Klar, die absolute Mehrheit* der Menschen kommen mit einem definierten biologischen Geschlecht auf die Welt, also mit einem entsprechenden Chromosomensatz für männlich (xy) oder weiblich (xx), haben dementsprechend die passenden primären Geschlechtsorgane und produzieren im Laufe ihres Erwachsenwerdens die „passenden“ Sexualhormone die die zur Entwicklung der sekundären Geschlechtsmerkmale führen. Ein biochemischer Vorgang der sich im Laufe der Menschheitsentwicklung ausgebildet hat und den ich ganz Wissenschaftlerin sehr gut verstehe und super spannend finde. Die Macht der Gene und der Hormone ist beeindruckend führt hier aber echt zu weit.
Und ja es gibt auch Menschen bei denen nicht ganz klar ist zu welchem Geschlecht sie gehören (wenn wir in binären Rollen denken). Gleich zu Beginn - von Geburt an, auf Basis der primären Geschlechtsmerkmale, oder auch später in der Pubertät, dann wenn die Hormone ihren Beitrag leisten. All das hat allerdings wenig mit anerzogenen Geschlechtsmerkmalen zu tun. Denn die wirken aus der Gesellschaft heraus in der wir leben, sind weder Genetik noch Hormone, stecken Menschen in Schubladen, schreiben ihnen Verhaltensweiten zu. Üben. Macht. aus.

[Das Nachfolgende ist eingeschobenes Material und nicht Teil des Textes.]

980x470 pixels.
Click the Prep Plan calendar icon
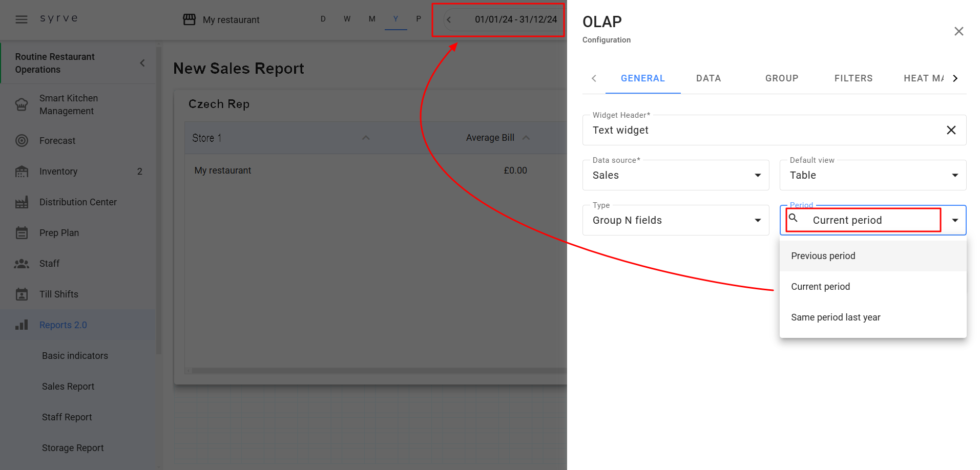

Sie sorgen dafür das Menschen sich nicht aus ihrem tiefen Bedürfnis heraus entscheiden Dinge zu machen oder sie zu lassen. Anerzogene Geschlechtsmerkmale sind geschlechtsspezifische Attribute die einer Kultur entsprechender anerzogen werden und die die Menschen, die in ihr leben prägen. Sie formen Rollenbilder und nehmen den Einzelnen die Möglichkeit sich wirklich frei zu entscheiden. Das gilt für Frauen. Und für Männer.
Okay. Ich bin etwas abgeschweift. Gebe ich zu. Ist gerade aber mein Thema, das mit dem anerzogenen Schubladen-Dasein und dem Umgang damit.
Und ehrlich gesagt, ist es auch ein Stückweit die Erklärung warum es nun einen Männerkurs gibt.
MÄNNLICHER UMGANG MIT STRESS
Männer gehen (Schubladen-Dasein sei Dank) anders mit Stress und Überforderung** um. Die meisten haben in ihrer Kindheit eine männliche Prägung erfahren und erfahren auch heute, dass sie nach männlichen Attributen bewertet werden. Stärke, Führungskompetenz, Unabhängigkeit, Wettbewerbsorientierung, Durchsetzungsvermögen und Rationalität sind Eigenschaften die es schwer machen sanft, einfühlsam und offen mit sich (und anderen) zu sein. Es gibt zahlreiche Untersuchungen die zeigen, dass Männer nicht wirklich gut dazu in der Lage sind ihren Körper wahrzunehmen*** und Stresssignale zu erkennen. Sie machen immer weiter und gehen wieder und wieder über ihre Grenzen hinaus, haben nicht gelernt, dass Schwäche-zeigen eine Stärke ist.
Im Gegenteil.
Viele Männer tragen noch immer die finanzielle Haupt-Verantwortung für ihre Familien und übergehen Stresssymptome wieder und wieder, weil es (scheinbar) keine Alternative gibt.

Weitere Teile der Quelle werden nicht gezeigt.